To American soccer fans, she needed no introduction. She has been the USWNT’s forward of the future for years. In her own mind, she has worn that tag ever since she was a little girl, ever since she’d play the free-for-all after-practice game that kids call “World Cup.”
She’d always be “USA” in the game, where every pair of players picks a country; and of course she’d always win, because she was uber-talented and uber-competitive. She was the youngest of three sisters, and “always had to kind of fend for myself,” she said. “But just from Day 1, I’m a winner. I have to win. Like, it makes me sick to lose anything.”
And she had to score. Even after scoring seven goals in one half for her youth club, Real Colorado, she vigorously protested when her coach tried to sit her for the second half.
She’d leave school early most days as a teen to go play for Real, which was a 90-minute drive south from her home near Fort Collins. She’d change into soccer clothes and cleats in the car. She’d sort out homework and eat dinner on the return leg of this daily journey. She’d shower, sleep, and do it all over again the following day. By age 13, she’d committed her life to soccer.

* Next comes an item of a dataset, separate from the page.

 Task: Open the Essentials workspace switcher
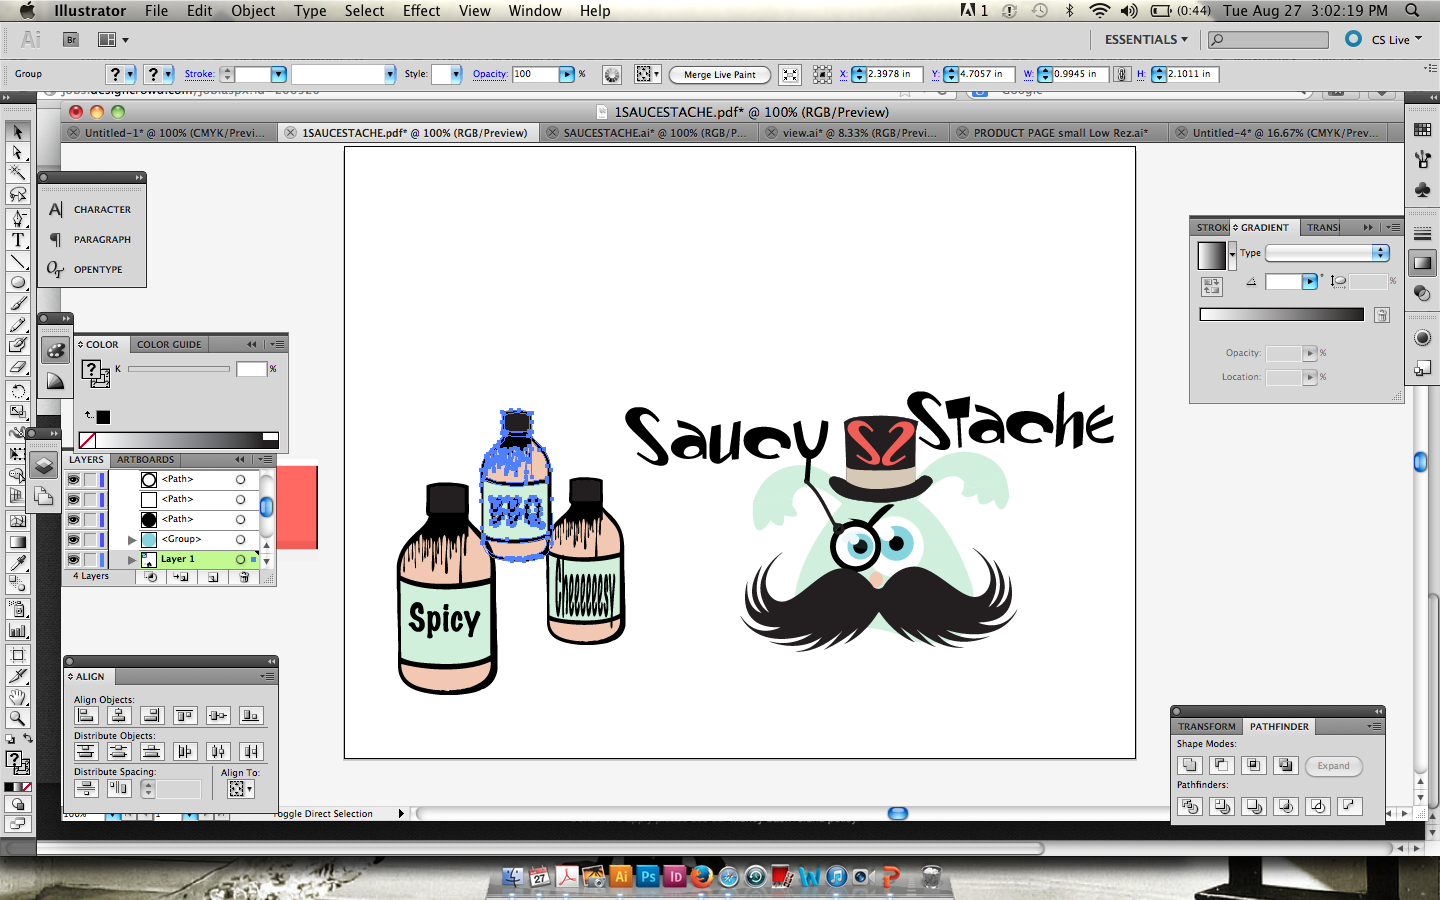click(1146, 39)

By 16, she’d been invited to a USWNT camp. By 19, she’d scored a hat trick in an NCAA semifinal and won a national championship at Stanford. She left college midway through her sophomore year to turn pro. She was a certified phenom — and yet every step of her ascent felt stunningly routine.
Which is why I asked Smith this week when she first felt a spotlight shining on her. She said she never did in college; and still didn’t as a National Women’s Soccer League rookie.
She first felt it last fall, as the newly crowned youngest MVP in NWSL history, entering a primetime championship game with the Portland Thorns.
She felt it, and scored in four minutes, and celebrated with a shrug.
“I’ve always loved big games,” she said recently. “I feel like I was made to play in big moments.”
She was brilliant in 2022 but only getting started. She has been even better in 2023. She scored six goals in her last four NWSL games before jetting to New Zealand for her World Cup bow. She terrorized the Washington Spirit in the last of those four games, driving at defenders and past them, toward goal, toward a second hat trick of the season.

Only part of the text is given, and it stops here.